Materials

L-Glutamic acid, CNQX, AICAR, calcium ionophore A23187, CCCP, 2′, 7′-dichlorodihydrofluorescein diacetate (H₂DCFDA), phalloidin-FITC, EGTA, EDTA, sodium orthovanadate, acetylsalicylic acid, thrombin, fibrinogen, dimethylsulfoxide (DMSO), anti-β-actin antibody (Ab) and Triton X-100, were purchased from Sigma. Fura 2/AM and anti-PAI-1 Ab were acquired from Calbiochem. Calcein-AM was from Life Technologies. Collagen was acquired from Chrono-log. Glycine and reagents for electrophoresis were from Merck. Polyvinylidene fluoride (PVDF) membranes and enhanced chemiluminescence detection kit were from Millipore. Antibodies against phospho(Thr-18/Ser-10)-myosin light chain (pMLC) and phospho(Thr-853)-MLC phosphatase (pMYPT1), phospho(Thr-172)-AMP-activated protein kinase (pAMPK), phospho(ser-79)-acetyl CoA carboxylase (pACC) were procured from Cell Signalling Technology. HIF-2α Ab was obtained from Novus Biochemicals. FITC-labeled PAC-1 and flow cytometry sheath fluid was from BD Biosciences.

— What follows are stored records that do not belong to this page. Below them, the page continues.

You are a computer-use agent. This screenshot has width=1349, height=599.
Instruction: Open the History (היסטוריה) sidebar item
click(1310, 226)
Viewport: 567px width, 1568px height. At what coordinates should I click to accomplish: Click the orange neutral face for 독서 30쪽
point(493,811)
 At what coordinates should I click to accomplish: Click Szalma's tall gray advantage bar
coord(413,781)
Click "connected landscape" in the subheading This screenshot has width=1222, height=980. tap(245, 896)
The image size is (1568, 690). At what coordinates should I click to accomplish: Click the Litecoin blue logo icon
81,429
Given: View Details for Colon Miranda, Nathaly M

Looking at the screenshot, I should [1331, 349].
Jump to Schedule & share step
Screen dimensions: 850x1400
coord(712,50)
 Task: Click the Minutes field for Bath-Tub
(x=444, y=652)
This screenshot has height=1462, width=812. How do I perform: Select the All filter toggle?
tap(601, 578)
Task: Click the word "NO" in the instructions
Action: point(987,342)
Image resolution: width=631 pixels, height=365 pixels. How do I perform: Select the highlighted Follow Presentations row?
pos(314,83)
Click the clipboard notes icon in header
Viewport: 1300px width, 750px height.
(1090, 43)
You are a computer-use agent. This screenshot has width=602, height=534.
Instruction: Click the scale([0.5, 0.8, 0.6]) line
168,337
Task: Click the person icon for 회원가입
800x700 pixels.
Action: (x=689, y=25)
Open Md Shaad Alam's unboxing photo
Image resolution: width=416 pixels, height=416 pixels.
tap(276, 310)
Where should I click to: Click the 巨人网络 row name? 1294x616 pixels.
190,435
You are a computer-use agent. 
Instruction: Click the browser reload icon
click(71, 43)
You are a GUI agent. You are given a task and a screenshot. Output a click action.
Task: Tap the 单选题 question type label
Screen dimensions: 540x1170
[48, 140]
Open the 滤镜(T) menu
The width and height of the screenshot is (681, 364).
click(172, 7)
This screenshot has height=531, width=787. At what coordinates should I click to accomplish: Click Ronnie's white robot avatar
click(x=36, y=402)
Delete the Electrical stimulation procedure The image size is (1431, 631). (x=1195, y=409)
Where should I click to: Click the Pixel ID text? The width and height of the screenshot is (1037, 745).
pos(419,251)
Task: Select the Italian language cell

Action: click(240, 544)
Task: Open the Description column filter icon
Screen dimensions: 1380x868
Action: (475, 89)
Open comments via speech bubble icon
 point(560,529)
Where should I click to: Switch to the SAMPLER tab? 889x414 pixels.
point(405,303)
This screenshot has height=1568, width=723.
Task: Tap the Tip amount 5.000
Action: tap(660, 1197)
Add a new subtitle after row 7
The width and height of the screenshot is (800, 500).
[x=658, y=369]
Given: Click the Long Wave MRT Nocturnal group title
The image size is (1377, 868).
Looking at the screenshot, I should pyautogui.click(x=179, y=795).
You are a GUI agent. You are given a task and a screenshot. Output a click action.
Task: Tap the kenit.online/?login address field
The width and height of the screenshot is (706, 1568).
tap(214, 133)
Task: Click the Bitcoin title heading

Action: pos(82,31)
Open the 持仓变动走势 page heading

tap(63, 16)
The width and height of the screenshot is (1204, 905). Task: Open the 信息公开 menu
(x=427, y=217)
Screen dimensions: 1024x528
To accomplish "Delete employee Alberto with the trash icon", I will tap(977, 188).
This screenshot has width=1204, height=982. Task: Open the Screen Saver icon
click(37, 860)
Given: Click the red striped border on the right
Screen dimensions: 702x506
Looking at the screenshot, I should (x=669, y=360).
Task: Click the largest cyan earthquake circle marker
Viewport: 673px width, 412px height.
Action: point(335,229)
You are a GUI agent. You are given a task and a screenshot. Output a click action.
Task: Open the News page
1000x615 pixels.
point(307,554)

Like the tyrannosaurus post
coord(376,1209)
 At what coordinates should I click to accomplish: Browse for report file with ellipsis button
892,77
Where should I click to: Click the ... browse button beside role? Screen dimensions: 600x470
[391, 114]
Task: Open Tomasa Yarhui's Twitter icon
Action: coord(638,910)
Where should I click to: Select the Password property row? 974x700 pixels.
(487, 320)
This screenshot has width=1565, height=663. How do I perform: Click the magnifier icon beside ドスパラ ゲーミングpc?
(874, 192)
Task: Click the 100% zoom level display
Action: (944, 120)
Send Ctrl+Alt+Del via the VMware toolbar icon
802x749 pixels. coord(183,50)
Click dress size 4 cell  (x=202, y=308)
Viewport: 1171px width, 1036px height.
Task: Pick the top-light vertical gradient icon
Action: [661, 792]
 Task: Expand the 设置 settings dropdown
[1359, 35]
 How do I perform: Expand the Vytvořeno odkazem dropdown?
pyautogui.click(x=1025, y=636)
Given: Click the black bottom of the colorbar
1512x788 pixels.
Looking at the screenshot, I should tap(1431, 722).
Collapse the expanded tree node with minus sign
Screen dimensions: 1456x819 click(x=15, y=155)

Sources of other reagents and antibodies used were as follow: Alexa fluor 488-fibrinogen and MitoTracker-Red (Invitrogen), horseradish peroxidase (HRP)-labeled anti-rabbit IgG (Bangalore Genei), and RhoA activation assay Biochem kit (Cytoskeleton). All other reagents were of analytical grade. Type I deionized water (18.2 MΩ⋅cm, Millipore) has been used throughout the experiments. Platelets were isolated from venous blood collected from healthy volunteers under informed consent, strictly as per the recommendations and as approved by the Institutional Ethical Committee of Banaras Hindu University. The study methodologies conformed to the standards set by the Declaration of Helsinki.